Dinners with my father.
Growing up, I rarely spent time alone with my father, aside from whenever he picked me up from school events and one trip to the East Coast when I was eleven; we flew out to Boston together and he dropped me off at the home of a family friend to spend the week while he was at a conference. It was more likely that my mother and I would be together at home during his rare business trips out of town, or when we left for Taiwan during the summer for a few weeks before he was able to join us. First we were three, then five during the years my cousins lived with us.
When I was in college and my mother began traveling more it was more likely that it would just be my father and I, whenever I was home on break. The tight Venn diagram of our three lives creaked and stretched apart. Slowly we, that is, my father and I, learned how to eat together without my mother. It happened more frequently when my parents moved back to Taiwan six years ago, and their visits back to Seattle overlapped but did not match exactly. There would be days when I lived on soups and vegetables and tofu dishes (mother), and days when I would bring out the meaty repertoire that my father and I have developed.

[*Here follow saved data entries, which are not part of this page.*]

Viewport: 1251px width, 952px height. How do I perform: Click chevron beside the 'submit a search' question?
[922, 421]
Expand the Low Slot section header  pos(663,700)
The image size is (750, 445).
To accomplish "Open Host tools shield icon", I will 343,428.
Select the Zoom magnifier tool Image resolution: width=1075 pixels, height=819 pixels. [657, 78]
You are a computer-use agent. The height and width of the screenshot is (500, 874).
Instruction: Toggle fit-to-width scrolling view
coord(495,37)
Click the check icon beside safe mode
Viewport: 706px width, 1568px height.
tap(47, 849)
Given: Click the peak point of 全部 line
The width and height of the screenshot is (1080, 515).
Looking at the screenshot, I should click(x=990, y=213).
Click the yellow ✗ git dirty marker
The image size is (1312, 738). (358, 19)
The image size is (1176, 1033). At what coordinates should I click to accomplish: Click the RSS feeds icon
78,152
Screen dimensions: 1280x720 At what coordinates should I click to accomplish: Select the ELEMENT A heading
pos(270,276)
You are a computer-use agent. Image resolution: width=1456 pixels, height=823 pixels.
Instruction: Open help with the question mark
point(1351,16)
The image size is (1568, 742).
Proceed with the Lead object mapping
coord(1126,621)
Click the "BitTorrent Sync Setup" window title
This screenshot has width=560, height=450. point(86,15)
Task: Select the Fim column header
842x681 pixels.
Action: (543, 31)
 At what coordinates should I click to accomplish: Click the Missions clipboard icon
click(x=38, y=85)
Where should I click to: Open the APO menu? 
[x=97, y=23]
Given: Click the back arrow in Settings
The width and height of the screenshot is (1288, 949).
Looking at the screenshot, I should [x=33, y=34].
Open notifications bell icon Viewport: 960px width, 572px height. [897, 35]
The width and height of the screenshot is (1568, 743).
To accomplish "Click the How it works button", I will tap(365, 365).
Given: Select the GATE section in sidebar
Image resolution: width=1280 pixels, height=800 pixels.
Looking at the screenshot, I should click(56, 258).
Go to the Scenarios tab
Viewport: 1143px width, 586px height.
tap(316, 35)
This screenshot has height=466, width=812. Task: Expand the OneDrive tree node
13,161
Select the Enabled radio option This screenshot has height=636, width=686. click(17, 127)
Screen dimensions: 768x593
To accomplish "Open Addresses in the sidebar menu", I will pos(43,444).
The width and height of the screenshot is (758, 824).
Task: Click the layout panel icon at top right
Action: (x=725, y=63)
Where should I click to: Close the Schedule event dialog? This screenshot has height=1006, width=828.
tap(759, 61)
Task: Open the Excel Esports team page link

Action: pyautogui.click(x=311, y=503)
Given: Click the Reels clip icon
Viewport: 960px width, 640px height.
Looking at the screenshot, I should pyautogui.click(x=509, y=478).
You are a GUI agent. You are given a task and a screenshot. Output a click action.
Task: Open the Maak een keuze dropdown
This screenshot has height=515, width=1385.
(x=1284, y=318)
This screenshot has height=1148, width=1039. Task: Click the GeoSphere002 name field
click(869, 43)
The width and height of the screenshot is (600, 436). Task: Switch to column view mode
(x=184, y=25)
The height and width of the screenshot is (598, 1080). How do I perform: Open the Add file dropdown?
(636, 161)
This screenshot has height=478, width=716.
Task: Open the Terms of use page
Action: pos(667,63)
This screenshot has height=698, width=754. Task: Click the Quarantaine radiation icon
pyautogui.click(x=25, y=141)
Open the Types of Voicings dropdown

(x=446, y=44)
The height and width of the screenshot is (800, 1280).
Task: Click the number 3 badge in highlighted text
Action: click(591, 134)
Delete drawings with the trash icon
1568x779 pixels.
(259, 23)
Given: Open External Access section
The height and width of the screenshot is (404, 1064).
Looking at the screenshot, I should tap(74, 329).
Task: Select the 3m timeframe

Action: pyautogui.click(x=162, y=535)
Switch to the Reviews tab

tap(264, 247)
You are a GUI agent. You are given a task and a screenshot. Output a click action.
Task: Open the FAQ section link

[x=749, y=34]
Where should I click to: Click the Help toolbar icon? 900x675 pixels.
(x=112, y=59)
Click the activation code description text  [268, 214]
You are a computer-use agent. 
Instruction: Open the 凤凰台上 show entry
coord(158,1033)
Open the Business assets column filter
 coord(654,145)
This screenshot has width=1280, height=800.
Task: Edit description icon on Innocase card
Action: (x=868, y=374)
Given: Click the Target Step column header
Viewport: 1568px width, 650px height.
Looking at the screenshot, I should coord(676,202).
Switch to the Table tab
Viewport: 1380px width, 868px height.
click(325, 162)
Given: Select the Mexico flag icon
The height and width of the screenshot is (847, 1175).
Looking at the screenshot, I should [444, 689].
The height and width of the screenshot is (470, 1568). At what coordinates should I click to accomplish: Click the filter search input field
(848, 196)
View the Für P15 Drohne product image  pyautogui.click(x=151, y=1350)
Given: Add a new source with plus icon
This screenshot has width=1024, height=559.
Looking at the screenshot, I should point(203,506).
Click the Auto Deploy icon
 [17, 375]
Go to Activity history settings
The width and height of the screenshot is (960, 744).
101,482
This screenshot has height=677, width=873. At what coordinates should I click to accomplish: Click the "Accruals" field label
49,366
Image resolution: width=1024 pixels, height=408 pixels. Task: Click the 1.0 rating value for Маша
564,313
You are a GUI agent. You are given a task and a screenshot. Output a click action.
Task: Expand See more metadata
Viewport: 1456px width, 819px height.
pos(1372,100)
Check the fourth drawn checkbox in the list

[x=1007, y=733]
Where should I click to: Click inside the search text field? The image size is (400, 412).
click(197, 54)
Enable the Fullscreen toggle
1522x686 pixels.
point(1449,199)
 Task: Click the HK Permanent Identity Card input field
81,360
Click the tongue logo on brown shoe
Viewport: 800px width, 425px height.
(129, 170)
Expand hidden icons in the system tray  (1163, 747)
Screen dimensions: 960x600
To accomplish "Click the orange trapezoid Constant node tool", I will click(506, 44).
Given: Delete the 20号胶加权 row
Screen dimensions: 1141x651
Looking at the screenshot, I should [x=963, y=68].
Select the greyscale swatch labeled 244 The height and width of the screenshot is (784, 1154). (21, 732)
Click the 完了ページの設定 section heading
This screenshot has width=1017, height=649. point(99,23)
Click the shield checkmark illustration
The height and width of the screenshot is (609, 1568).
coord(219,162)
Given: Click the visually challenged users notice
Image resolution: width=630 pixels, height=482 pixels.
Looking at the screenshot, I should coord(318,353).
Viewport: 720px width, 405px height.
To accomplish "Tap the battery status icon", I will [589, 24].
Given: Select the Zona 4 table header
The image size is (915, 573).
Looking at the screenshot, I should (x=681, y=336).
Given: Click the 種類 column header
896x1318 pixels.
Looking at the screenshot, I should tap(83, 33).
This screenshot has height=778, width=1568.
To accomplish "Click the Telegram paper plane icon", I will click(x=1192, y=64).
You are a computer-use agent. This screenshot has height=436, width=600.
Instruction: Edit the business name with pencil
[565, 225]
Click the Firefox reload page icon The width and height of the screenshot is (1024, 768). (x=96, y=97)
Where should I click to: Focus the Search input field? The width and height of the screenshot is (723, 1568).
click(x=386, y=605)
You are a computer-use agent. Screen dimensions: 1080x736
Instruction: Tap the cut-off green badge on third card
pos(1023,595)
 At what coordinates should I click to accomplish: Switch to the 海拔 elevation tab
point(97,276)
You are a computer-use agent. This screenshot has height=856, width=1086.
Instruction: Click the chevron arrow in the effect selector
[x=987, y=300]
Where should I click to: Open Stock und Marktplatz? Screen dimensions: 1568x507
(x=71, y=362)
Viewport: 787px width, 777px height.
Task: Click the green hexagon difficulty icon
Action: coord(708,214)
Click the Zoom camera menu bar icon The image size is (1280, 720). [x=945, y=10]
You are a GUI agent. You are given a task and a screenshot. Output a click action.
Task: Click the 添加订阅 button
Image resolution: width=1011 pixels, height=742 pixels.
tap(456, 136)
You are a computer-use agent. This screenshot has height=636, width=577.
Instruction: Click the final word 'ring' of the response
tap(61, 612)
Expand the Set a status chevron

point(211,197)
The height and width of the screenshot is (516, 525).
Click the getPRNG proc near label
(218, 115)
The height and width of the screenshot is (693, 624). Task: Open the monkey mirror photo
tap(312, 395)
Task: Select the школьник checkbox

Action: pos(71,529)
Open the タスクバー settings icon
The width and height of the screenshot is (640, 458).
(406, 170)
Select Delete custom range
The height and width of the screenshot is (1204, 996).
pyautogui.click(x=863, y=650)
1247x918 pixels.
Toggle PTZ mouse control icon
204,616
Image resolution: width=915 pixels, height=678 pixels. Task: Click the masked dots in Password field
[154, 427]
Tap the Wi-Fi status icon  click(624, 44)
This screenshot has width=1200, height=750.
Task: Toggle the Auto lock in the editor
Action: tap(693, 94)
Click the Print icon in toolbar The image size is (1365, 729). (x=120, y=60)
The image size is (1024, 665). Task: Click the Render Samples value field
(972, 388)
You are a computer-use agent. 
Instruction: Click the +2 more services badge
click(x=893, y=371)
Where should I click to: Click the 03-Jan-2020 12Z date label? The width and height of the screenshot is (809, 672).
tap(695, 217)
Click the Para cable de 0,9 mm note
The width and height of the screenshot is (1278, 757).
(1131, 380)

We usually start with a roast chicken. Sometimes I brine it with herbs and other aromatics; other times I simply salt it and leave it in the fridge overnight. Then there is often steak, bought at the supermarket or from a fancy butcher, thick-cut and well marbled. Frequently we buy a rack of lamb and rub it with rosemary, salt, pepper, a splash of lemon juice (I have set the lamb or steak on fire many, many times) before roasting or broiling it until the fat crisps and turns golden. We go out for sushi or pizza or both, broil salmon steaks or collars in an herby crust. Vegetables become a pale afterthought. Mom's not here; tofu disappears into the far reaches of memory. It's just my father and I, for now.